Del Arlanda al Villa de Pitanxo

Alfonso Andrade Lago
Alfonso Andrade CRÓNICAS CORUÑESAS

A CORUÑA

CESAR QUIAN

Ya hay que tener las agallas de un escualo para hacerse al Gran Sol en un barco de verdad, pero meterse en un cascarón como el Arlanda es harina de otro costal

24 sep 2022 . Actualizado a las 05:00 h.

El Arlanda no era exactamente un pesquero. Era una carraca con timón que a duras penas navegaba y a la que una vía de agua, una herida abierta cuando bogaba por el desierto del Atlántico a cien millas de Coruña, mandó para siempre al inframundo de Neptuno.
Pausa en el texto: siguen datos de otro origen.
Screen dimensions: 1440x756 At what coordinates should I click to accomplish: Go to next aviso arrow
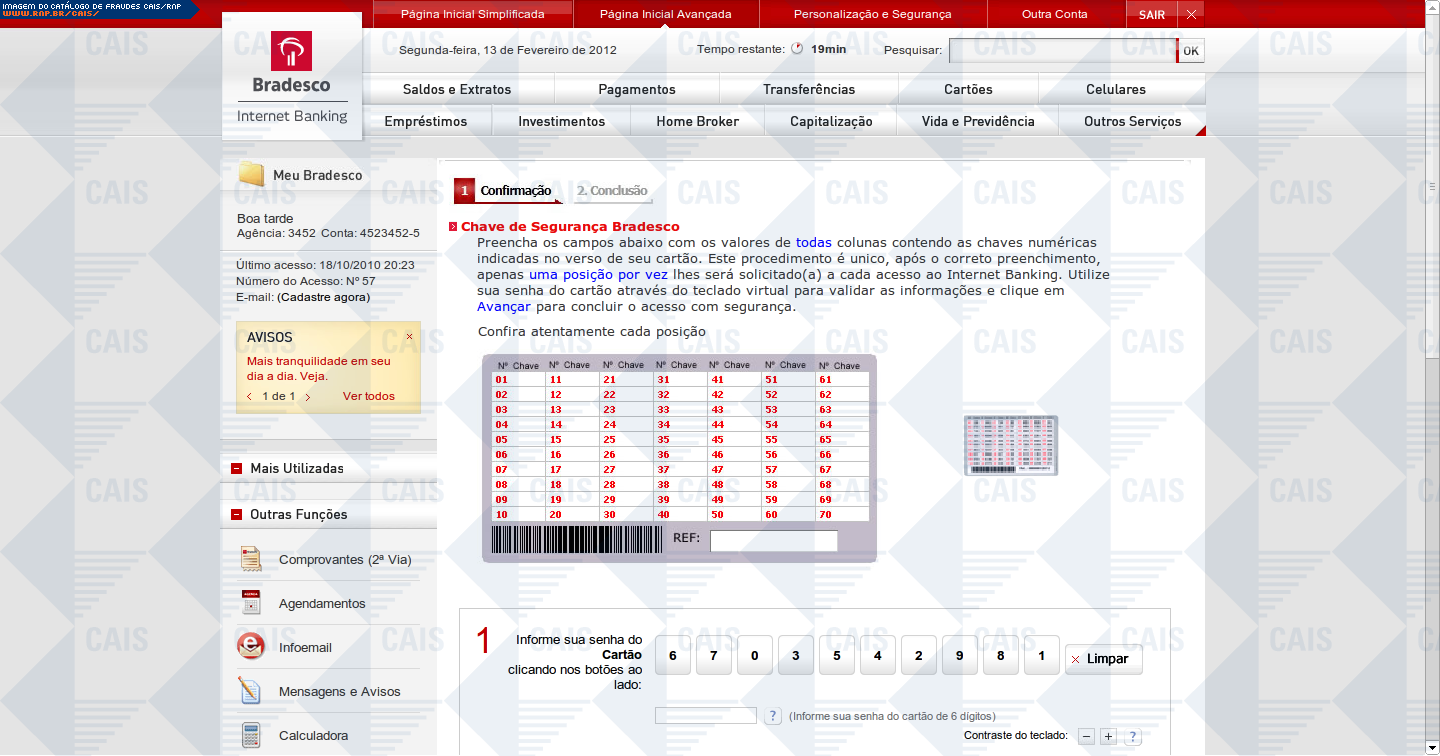click(x=307, y=397)
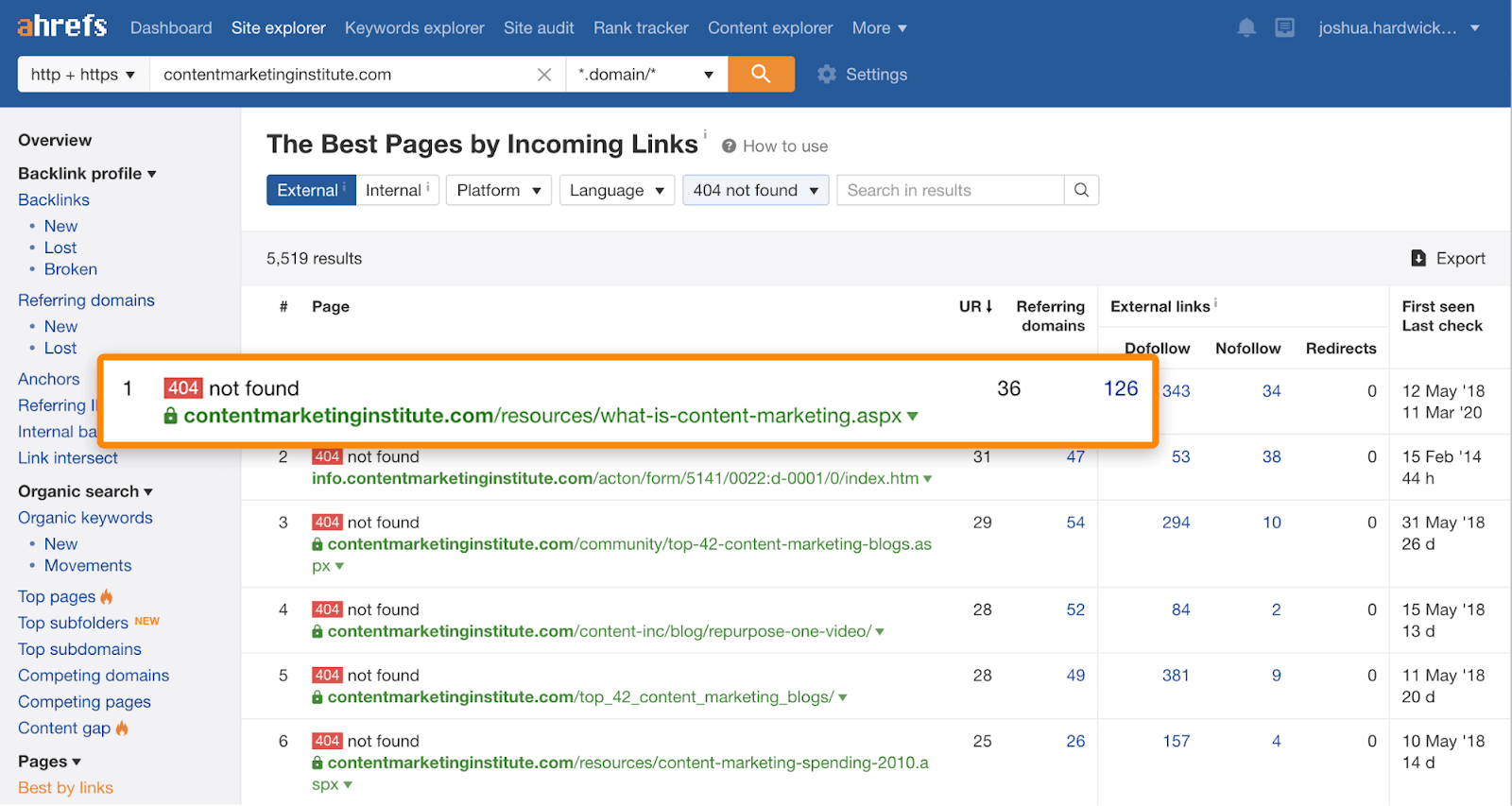This screenshot has width=1512, height=806.
Task: Click the Export icon
Action: tap(1418, 258)
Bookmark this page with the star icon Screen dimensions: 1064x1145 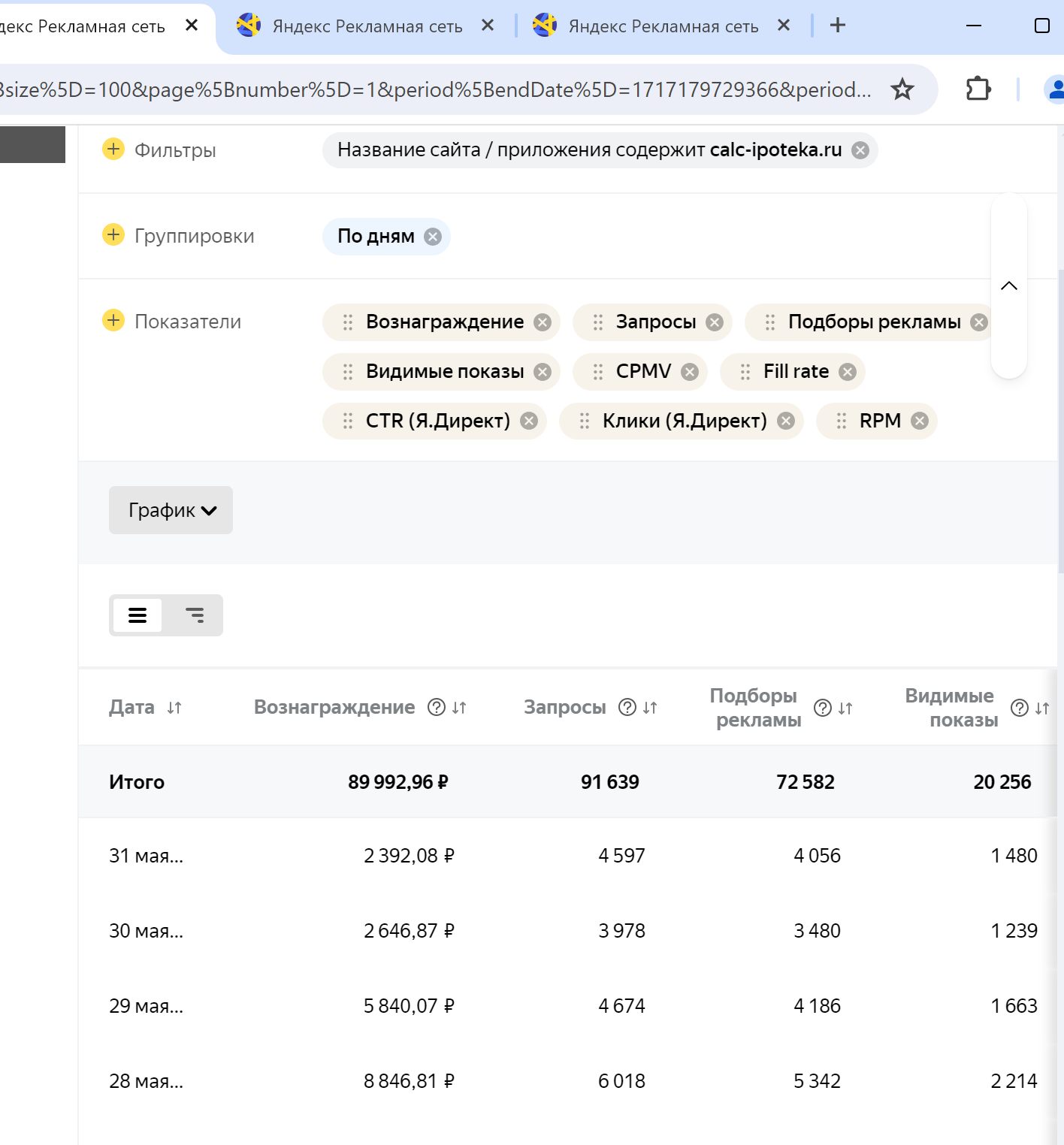[902, 89]
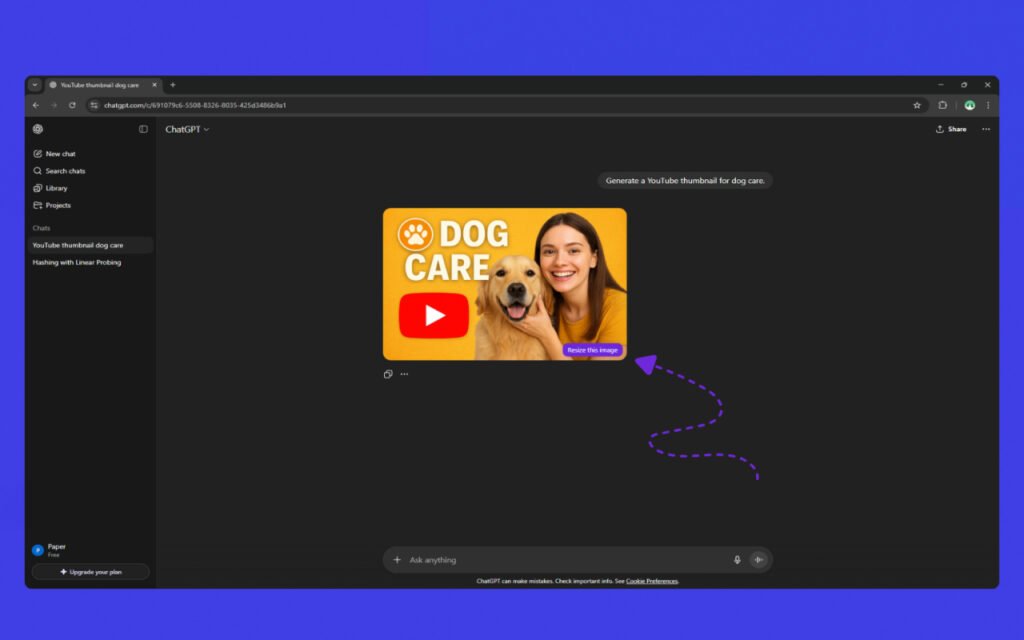Open the 'Hashing with Linear Probing' chat
Image resolution: width=1024 pixels, height=640 pixels.
click(78, 262)
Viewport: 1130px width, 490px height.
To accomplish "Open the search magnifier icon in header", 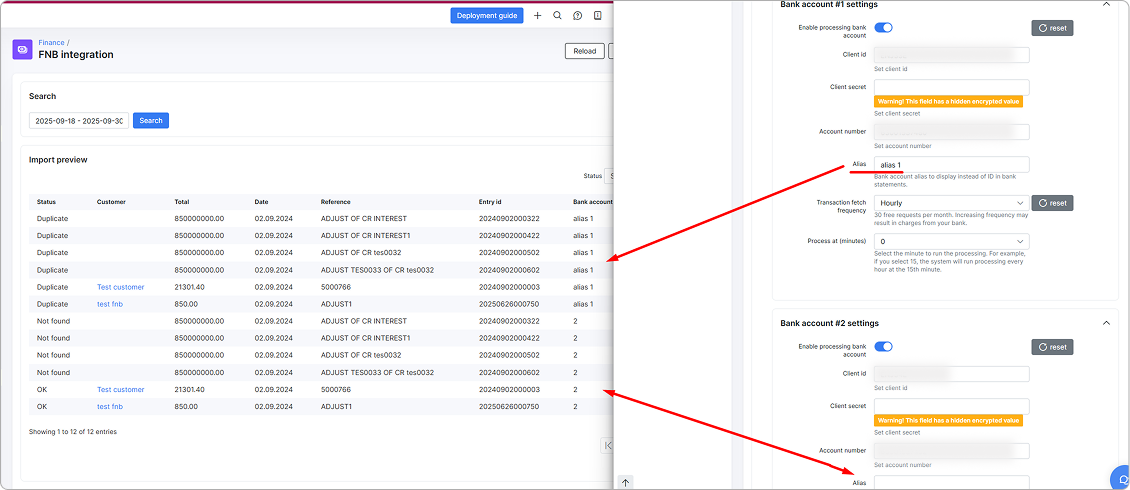I will pos(557,16).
Ya hay que tener las agallas de un escualo para hacerse al Gran Sol en un barco de verdad, para aguantar sobre la cubierta los embates de las galernas con la garantía de una estructura fiable bajo los pies, pero meterse en un cascarón como el Arlanda, sin balsas a bordo ni baliza con que señalizar la posición en caso de peligro, es harina de otro costal. Hay que tener mucha necesidad para embarcarse en esas condiciones.

Aladetimi, Ottebe, Johnson y Tublu (un ghanés y tres nigerianos) coquetearon en alta mar con la señora de la guadaña y bailaron su danza macabra hasta que apareció en el cielo, mesiánico, el helicóptero de Salvamento Marítimo. «Cuando vimos que se acercaba nos pusimos a llorar», confesaron los náufragos a mi compañero Alberto Mahía, autor de la entrevista de La Voz.

Lo que pasó después con los tripulantes explica en parte por qué el armador tenía el barco en esas condiciones: el propietario también los dejó a la deriva en Coruña. Aquí los acogió Padre Rubinos, que, además, les va a sufragar el viaje a Madrid para que puedan regresar en avión a sus respectivos países.

Todos estos detalles sobre el drama de los náufragos, después de unas primeras reflexiones, invitan a valorar el país en el que vivimos... hasta que irrumpe en el recuerdo el Villa de Pitanxo y pasamos a preguntarnos si las penurias dotacionales son patrimonio exclusivo de las carracas africanas.